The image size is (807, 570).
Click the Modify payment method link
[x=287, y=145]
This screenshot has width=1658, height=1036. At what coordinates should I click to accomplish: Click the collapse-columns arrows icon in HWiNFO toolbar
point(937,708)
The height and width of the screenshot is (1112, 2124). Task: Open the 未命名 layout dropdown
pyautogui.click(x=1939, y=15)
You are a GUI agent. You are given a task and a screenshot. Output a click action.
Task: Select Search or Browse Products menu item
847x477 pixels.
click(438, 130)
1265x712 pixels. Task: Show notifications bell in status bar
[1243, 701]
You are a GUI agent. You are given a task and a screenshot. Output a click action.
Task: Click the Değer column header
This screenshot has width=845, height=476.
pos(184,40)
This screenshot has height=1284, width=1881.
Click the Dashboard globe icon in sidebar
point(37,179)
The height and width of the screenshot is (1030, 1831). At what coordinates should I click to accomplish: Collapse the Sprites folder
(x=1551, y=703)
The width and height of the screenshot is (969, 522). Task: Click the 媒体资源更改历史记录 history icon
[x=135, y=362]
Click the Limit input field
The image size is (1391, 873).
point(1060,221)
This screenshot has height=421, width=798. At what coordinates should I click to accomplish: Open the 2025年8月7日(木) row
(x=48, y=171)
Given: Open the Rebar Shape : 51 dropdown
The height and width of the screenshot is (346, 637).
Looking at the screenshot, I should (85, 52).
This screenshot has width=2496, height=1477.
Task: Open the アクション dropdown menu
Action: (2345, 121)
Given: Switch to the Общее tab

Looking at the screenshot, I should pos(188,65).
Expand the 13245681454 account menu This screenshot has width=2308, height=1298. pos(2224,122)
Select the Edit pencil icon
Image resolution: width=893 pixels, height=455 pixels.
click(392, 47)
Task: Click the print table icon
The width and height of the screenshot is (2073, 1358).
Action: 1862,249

What to work on: An exact copy is required of each line from the one containing "Task: Click the Değer column header" through the last line of the material, and of no other line.

Task answer:
Task: Click the Değer column header
This screenshot has width=845, height=476.
pos(184,40)
This screenshot has height=1284, width=1881.
Click the Dashboard globe icon in sidebar
point(37,179)
The height and width of the screenshot is (1030, 1831). At what coordinates should I click to accomplish: Collapse the Sprites folder
(x=1551, y=703)
The width and height of the screenshot is (969, 522). Task: Click the 媒体资源更改历史记录 history icon
[x=135, y=362]
Click the Limit input field
The image size is (1391, 873).
point(1060,221)
This screenshot has height=421, width=798. At what coordinates should I click to accomplish: Open the 2025年8月7日(木) row
(x=48, y=171)
Given: Open the Rebar Shape : 51 dropdown
The height and width of the screenshot is (346, 637).
Looking at the screenshot, I should (85, 52).
This screenshot has width=2496, height=1477.
Task: Open the アクション dropdown menu
Action: (2345, 121)
Given: Switch to the Общее tab

Looking at the screenshot, I should pos(188,65).
Expand the 13245681454 account menu This screenshot has width=2308, height=1298. pos(2224,122)
Select the Edit pencil icon
Image resolution: width=893 pixels, height=455 pixels.
click(392, 47)
Task: Click the print table icon
The width and height of the screenshot is (2073, 1358).
Action: 1862,249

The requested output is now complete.